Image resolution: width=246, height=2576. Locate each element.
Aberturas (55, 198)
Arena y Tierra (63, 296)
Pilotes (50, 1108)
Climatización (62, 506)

------------------------------------------------------------

• [Prompt] Each entry above is to be repeated exactly as it appears.

• [Your solution]
Image resolution: width=246, height=2576. Locate each element.
Aberturas (55, 198)
Arena y Tierra (63, 296)
Pilotes (50, 1108)
Climatización (62, 506)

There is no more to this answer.